Generated $\sigma$-algebras on $\mathbb{R}$.

Question

I’m reading up on $\sigma$-algebra generated by an arbitrary collection $\mathcal{C}$ of subsets of $\Omega$, which is defined as the smallest $\sigma$-algebra on $\Omega$ containing $\mathcal{C}$ and denoted $\sigma(\mathcal{C})$. The example I’m working with is $\Omega = \mathbb{R}$, and $\mathcal{C}$ is the collection of open intervals. I’m having trouble seeing what kinds of subset of $\mathbb{R}$ would be in $\sigma(\mathcal{C})$. Please let me know if the following makes sense:

• We have $\mathbb{R}, \emptyset \in \sigma(\mathcal{C})$ by definition of $\sigma$-algebra.
• Let $I_i = (a_i,b_i)$. Then $I_i \in \sigma(\mathcal{C})$, and also $I_i^c = (-\infty,a_i] \cup [b_i, +\infty) \in \sigma(\mathcal{C})$.
• $\bigcup_{i = 1}^{\infty}I_i = (a_1,b_1) \cup (a_2,b_2) \cup \dots \in \sigma(\mathcal{C})$.
• Taking the complement of the above also gives $(\bigcup_{i = 1}^{\infty}I_i)^c = (-\infty,a_1] \cup [b_1,a_1] \cup [b_2,a_3] \cup \dots \cup [b_\infty,\infty) \in \sigma(\mathcal{C})$ (I have doubts about the last semi-infinite interval, but I don’t know what else could happen here).

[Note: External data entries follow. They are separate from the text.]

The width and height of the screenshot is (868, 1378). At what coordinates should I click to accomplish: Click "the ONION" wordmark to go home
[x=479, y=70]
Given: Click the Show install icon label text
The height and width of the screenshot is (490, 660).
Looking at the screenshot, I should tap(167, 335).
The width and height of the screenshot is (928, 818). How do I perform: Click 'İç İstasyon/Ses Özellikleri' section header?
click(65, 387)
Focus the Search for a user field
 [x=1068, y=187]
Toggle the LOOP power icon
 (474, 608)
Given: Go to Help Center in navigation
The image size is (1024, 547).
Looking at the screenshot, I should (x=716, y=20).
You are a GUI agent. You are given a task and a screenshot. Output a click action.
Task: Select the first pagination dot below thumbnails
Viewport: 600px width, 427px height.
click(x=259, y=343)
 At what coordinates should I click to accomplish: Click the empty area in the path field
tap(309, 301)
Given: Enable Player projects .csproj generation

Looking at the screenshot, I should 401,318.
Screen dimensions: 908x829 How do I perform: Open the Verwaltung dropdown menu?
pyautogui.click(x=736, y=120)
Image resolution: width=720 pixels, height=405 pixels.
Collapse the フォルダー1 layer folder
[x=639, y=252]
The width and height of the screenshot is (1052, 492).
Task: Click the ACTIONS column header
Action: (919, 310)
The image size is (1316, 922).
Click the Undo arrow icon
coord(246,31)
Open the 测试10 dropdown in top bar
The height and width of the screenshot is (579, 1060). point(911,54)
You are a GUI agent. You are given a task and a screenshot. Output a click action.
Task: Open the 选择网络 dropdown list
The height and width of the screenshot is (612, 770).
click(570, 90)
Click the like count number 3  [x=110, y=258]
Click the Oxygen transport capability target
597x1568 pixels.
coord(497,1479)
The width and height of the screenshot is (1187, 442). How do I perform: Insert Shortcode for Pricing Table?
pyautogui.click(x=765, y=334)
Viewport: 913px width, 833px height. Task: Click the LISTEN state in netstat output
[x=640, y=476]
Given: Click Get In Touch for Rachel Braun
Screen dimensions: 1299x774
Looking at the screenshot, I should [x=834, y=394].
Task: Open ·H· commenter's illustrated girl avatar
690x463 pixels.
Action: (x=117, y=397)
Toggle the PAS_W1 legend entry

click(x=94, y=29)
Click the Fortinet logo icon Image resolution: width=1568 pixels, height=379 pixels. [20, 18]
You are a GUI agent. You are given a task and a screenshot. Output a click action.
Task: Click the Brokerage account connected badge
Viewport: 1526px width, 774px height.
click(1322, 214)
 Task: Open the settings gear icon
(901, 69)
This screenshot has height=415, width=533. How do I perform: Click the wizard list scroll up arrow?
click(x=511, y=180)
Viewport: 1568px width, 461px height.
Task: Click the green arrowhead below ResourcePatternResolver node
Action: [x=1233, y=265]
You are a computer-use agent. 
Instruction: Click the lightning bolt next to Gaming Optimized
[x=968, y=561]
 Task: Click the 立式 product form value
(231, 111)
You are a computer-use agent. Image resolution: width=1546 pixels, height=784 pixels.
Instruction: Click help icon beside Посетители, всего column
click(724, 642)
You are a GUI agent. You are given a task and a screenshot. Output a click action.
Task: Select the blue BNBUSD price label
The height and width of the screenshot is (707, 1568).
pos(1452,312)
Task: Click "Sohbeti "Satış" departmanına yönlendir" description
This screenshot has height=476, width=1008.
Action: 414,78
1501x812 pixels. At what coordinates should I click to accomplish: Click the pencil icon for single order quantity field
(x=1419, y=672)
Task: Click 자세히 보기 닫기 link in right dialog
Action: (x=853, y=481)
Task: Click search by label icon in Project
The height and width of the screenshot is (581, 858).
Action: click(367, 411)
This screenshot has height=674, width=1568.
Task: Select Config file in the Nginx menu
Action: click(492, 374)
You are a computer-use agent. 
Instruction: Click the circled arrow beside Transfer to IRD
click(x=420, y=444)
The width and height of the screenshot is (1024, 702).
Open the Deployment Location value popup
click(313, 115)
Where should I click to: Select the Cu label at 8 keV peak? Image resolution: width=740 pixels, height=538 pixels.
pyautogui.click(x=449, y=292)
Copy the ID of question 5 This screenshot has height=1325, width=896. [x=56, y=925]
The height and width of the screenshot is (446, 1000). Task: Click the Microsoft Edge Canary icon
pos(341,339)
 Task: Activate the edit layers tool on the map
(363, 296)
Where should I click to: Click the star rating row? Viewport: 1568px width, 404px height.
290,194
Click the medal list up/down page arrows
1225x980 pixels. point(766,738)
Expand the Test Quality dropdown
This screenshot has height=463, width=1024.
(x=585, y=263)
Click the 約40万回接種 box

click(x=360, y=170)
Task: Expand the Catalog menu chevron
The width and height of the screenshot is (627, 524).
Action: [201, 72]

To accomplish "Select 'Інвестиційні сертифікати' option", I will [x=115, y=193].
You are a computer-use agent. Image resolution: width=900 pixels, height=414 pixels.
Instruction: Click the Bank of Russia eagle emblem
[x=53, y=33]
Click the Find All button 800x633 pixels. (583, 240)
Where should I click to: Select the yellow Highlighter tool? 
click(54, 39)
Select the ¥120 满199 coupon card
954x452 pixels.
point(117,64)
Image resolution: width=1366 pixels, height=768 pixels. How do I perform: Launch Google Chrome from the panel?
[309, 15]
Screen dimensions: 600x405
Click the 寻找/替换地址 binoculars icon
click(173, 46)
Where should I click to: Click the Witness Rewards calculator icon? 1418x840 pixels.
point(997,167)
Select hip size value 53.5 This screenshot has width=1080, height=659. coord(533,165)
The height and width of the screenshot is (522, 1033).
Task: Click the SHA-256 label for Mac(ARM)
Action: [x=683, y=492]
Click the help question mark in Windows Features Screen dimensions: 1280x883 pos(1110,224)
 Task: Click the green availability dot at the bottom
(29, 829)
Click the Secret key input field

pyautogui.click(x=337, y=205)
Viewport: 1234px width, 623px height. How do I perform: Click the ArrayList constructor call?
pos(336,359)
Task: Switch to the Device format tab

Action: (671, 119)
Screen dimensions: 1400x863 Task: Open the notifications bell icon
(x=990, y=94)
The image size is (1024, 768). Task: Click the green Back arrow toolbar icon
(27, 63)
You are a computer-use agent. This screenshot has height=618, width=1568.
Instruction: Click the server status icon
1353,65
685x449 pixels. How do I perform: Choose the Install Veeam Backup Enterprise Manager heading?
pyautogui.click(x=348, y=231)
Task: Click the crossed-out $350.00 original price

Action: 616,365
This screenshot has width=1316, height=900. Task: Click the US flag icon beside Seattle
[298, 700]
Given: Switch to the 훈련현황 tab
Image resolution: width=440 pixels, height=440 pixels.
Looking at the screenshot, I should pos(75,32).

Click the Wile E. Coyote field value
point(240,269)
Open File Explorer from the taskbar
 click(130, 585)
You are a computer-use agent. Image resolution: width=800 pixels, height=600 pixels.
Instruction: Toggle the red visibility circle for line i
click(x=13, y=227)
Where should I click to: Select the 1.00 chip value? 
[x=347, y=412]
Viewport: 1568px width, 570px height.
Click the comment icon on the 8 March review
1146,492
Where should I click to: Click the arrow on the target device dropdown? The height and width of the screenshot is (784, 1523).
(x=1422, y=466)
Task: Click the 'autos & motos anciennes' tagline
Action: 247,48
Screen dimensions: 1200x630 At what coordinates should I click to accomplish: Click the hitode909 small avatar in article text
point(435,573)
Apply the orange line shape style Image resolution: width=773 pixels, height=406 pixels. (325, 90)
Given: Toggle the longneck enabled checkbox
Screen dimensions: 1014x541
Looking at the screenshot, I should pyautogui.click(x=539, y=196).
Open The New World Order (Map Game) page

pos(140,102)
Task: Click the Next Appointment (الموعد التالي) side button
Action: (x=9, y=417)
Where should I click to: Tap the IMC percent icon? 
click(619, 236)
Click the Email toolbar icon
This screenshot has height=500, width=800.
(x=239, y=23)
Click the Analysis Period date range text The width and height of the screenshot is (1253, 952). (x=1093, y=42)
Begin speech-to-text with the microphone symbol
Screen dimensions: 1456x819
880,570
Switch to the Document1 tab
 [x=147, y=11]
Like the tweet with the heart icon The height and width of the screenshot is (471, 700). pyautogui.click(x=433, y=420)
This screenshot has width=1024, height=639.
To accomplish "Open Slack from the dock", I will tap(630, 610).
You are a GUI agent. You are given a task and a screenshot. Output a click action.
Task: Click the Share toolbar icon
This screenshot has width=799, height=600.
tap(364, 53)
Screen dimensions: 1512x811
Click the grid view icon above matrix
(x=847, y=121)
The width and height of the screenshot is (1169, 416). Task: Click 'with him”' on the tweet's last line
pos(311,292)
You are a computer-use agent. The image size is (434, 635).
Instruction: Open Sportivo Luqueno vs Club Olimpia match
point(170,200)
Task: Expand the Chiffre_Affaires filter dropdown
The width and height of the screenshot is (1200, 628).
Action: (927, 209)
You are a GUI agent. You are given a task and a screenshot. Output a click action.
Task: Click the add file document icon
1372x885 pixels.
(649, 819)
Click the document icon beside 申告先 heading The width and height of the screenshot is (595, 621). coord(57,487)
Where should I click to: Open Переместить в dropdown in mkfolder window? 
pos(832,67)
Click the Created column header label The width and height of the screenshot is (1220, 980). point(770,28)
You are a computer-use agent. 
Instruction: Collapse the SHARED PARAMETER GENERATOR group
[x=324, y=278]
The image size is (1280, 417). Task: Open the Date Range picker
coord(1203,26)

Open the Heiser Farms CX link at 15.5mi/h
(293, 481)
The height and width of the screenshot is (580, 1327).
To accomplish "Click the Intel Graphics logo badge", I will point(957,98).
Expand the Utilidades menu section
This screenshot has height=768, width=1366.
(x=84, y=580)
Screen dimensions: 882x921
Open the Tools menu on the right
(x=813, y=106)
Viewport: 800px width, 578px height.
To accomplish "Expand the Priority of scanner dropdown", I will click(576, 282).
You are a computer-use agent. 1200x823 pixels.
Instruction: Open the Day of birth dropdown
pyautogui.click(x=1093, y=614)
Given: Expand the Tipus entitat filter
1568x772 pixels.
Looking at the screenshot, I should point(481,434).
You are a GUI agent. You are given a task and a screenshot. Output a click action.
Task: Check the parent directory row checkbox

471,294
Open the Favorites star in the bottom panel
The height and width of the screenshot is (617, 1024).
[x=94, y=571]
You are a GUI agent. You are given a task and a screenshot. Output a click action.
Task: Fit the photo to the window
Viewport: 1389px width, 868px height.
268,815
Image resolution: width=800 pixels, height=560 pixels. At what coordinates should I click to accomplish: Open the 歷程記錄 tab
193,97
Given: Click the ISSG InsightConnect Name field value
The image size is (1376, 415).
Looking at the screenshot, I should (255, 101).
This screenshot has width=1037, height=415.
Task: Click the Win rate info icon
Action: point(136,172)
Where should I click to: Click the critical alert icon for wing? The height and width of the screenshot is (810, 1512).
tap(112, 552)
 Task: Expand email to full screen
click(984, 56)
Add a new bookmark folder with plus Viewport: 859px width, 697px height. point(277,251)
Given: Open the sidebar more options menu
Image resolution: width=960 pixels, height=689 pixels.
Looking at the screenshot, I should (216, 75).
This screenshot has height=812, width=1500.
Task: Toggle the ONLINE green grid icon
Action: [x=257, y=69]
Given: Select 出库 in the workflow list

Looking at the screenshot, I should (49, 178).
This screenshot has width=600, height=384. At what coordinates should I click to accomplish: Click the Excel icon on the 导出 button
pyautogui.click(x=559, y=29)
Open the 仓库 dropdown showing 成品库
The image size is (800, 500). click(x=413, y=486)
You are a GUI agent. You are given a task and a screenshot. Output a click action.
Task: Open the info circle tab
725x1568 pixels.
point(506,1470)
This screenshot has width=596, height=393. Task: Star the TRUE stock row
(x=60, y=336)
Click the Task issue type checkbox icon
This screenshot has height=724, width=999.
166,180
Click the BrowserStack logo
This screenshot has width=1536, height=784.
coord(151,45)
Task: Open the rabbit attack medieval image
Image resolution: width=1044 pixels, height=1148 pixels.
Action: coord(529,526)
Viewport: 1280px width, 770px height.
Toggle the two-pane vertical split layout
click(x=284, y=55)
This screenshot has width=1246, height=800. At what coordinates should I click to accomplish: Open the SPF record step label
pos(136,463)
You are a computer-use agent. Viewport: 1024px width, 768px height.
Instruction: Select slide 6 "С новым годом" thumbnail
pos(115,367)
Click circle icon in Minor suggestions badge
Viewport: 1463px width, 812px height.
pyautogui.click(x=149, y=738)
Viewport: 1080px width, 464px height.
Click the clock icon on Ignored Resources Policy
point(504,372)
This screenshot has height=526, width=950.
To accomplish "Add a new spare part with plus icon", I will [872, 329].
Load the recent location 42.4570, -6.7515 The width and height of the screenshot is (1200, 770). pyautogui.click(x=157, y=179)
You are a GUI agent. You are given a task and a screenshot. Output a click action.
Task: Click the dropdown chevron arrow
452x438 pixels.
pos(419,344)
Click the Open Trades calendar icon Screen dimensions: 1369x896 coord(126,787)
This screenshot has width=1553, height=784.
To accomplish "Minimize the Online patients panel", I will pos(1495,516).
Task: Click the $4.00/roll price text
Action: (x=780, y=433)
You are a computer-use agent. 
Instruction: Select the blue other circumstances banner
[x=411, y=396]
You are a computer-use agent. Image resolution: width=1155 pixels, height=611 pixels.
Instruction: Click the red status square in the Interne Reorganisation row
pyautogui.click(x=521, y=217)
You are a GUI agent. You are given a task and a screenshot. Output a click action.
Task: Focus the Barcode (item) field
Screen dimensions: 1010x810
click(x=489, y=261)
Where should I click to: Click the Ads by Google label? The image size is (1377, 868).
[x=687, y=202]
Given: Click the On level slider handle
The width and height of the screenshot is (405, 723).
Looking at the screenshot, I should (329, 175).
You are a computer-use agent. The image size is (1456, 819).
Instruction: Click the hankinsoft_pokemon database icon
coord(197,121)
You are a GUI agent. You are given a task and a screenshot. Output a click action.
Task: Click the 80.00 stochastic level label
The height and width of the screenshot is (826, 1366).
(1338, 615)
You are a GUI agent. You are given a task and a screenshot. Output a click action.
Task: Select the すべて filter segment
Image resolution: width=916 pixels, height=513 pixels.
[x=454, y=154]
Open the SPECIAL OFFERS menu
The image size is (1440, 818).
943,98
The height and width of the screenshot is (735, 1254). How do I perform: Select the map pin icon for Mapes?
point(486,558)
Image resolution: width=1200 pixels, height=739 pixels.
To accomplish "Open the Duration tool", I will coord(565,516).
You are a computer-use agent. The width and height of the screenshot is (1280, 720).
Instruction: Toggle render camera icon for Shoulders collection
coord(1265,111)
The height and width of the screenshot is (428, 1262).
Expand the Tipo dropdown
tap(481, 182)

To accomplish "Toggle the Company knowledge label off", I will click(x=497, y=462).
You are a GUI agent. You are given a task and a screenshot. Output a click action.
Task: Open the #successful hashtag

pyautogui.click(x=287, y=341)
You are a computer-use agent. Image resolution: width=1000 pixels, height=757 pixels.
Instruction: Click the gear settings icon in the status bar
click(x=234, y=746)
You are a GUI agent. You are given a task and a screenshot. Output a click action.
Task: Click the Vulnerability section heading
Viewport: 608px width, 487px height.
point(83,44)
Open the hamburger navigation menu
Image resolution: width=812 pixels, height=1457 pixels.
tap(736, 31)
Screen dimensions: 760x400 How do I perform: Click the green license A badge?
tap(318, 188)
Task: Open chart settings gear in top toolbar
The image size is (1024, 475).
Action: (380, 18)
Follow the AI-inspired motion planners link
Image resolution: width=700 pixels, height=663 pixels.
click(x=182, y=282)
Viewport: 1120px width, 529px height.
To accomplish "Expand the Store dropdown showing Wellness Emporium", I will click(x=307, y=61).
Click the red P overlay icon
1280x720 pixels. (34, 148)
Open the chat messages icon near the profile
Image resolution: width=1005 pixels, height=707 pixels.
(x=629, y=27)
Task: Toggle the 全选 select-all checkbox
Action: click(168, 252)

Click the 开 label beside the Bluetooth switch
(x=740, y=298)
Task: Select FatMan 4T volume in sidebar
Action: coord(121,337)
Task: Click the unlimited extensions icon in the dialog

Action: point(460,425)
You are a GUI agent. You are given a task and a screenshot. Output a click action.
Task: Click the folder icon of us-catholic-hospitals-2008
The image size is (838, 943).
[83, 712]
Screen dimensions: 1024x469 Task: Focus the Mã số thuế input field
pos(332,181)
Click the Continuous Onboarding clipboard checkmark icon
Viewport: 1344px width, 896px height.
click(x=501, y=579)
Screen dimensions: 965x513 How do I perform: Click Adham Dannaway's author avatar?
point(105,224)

At this point it gets pretty complicated, and I suspect this might not be the way to go. Am I missing something here?

Also I need to show that $\sigma(\mathcal{C}) = \sigma(\mathcal{D})$, where $\mathcal{D}$ is the collection of semi-infinite intervals $\{(\infty,x]: x \in \mathbb{R}\}$, but I’m not sure I should analyze $\sigma(\mathcal{D})$ in the same manner as above.

Answer 1

1. I don't think you'll be able to characterize all subsets of that sigma-algebra in a few bullet points. It will contain all nice sets (unions of closed intervals, open intervals, half open intervals, semi-infinite intervals, etc.), but there will be more that are hard to describe.

2. In general, to show $\sigma(\mathcal{C}) = \sigma(\mathcal{D})$, it suffices to show $\mathcal{D} \subseteq \sigma(\mathcal{C})$ and $\mathcal{C} \subseteq \sigma(\mathcal{D})$. (Do you see why?) Proving this amounts to constructing intervals of the form $(-\infty, x]$ by using operations on intervals of the form $(a_i, b_i)$, and vice versa.

3. A way to get a simple closed interval from your second bullet point: note that $\bigcup_{n=1}^\infty ((-\infty, a-1/n] \cup [b+1/n, \infty)) = (-\infty, a) \cup (b, \infty)$ and take the complement to get $[a,b]$.

Answer 2

You can prove that pretty much every set you can imagine is in $\sigma(\mathcal{C})$. To find sets that are not in $\sigma(\mathcal{C})$ is quite tricky, see Vitali set.

However, keep in mind that the number of elements in $\sigma(\mathcal{C})$ has the same cardinality as the set of real numbers $\mathbb{R}$, so the sets which are not in $\sigma(\mathcal{C})$

The construction of the Borel Set is in the first section of the Borel set page of Wikipedia, but it uses transfinite induction, so it may be too much advanced for your current level.

Going back to your examples, you can prove that:

• finite unions and intersections are in $\sigma(\mathcal{C})$ (take $A_{n+1}=A_{n+2}=...=\emptyset$, respectively $\mathbb{R}$)
• singletons are in $\sigma(\mathcal{C})$ by writing $\{x\}=\bigcap_n(x-1/n,x+1/n)$
• infinite open intervals are in $\sigma(\mathcal{C})$ (for example $(a,\infty)=\bigcup_n(a,n)$
• closed and half-closed intervals are in $\sigma(\mathcal{C})$ (by attaching singletons at the ends of open intervals)
• open sets in standard topology on $\mathbb{R}$ are in $\sigma(\mathcal{C})$ as countable unions of open intervals
• closed sets in standard topology on $\mathbb{R}$ are in $\sigma(\mathcal{C})$ as complements of open sets

and so on.